On the third day our Saviour said to the angels:

"What honor shall I confer on her who was my Mother according to the flesh?" And they answered: "Lord, suffer not that body which was Thy temple and Thy dwelling-place to see corruption, but place her beside Thee on Thy throne in heaven." And our Saviour consented; and the Archangel Michael brought unto the Lord the glorious soul of our Lady. And the Lord said: "Rise up, my dove, my undefiled, for thou shalt not remain. in the darkness of the grave nor shalt thou see corruption," and immediately the soul of Mary rejoined her body and she rose up

glorious from the tomb and ascended into Heaven surrounded and welcomed by troops of angels blowing their silver trumpets, touching their golden lutes and singing and rejoicing as they sang: "Who is she that riseth as the morning, fair as the moon, bright as the sun, and terrible as an army set in array."

Meantime the Apostle John visits the tomb to find it empty, hears the story of the translation from an angel and relates it to the others. One of the Apostles was absent-the same Thomas who had doubted of the risen Saviour. He would not believe the marvellous story and insisted that the tomb should be opened for his inspection. It was found to be full of lilies and roses fresh with the dews and fragrant with the perfumes of Paradise.

Even the pagan Virgil had endeavored to comprehend the natures of these spirits, for he speaks thus of them: "They boast ethereal vigor and are formed from seeds of heavenly birth."

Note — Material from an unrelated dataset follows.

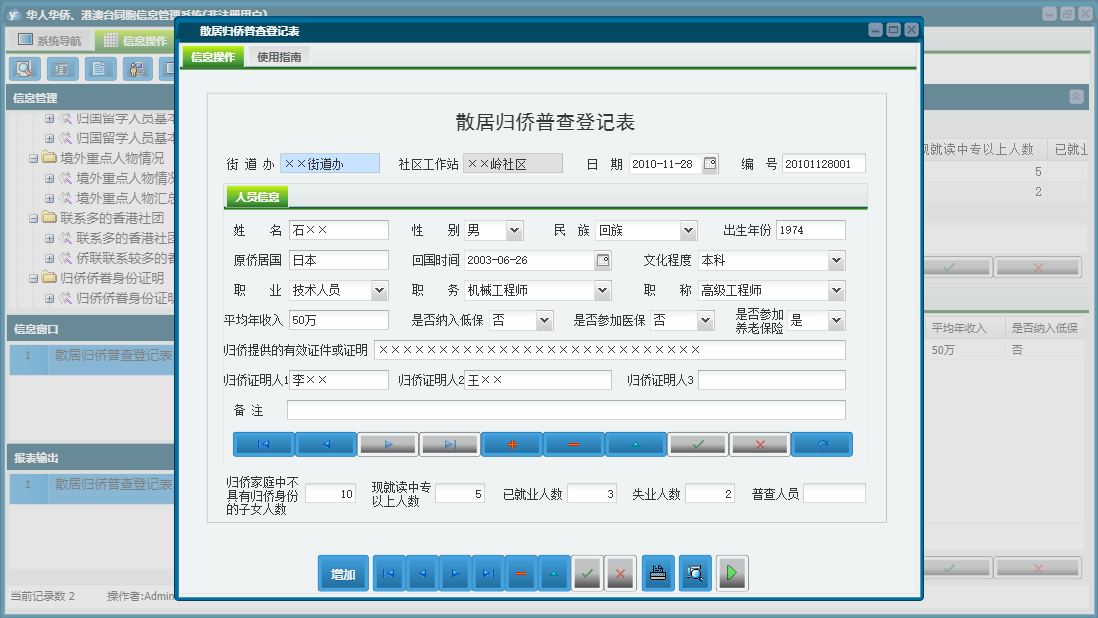Click the 普查人员 text field
This screenshot has width=1098, height=618.
(x=834, y=494)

Dante describes the angelic boatman, "the bird of God," gathering into his boat the souls whom Purgatorial fires are to cleanse. Also he saw "forth issuing descend beneath, two angels, with two flame-illumined swords, broken and mutilated of their points," to guard the entrance of Purgatory against the attempts of Satan to enter there. The gate of Purgatory is opened for Dante and his companion by the angel deputed by St. Peter to keep it, and angels lead them about and explain what they see.

He witnesses, while in Paradise, the assumption of the Blessed Virgin by her Son. In the ninth Heaven he sees the three hierarchies, the nine choirs, classified and named by Dionysius the Areopagite, who, having known St. Paul intimately at Athens, heard from his lips many of the revelations made to him when wrapped into the third Heaven.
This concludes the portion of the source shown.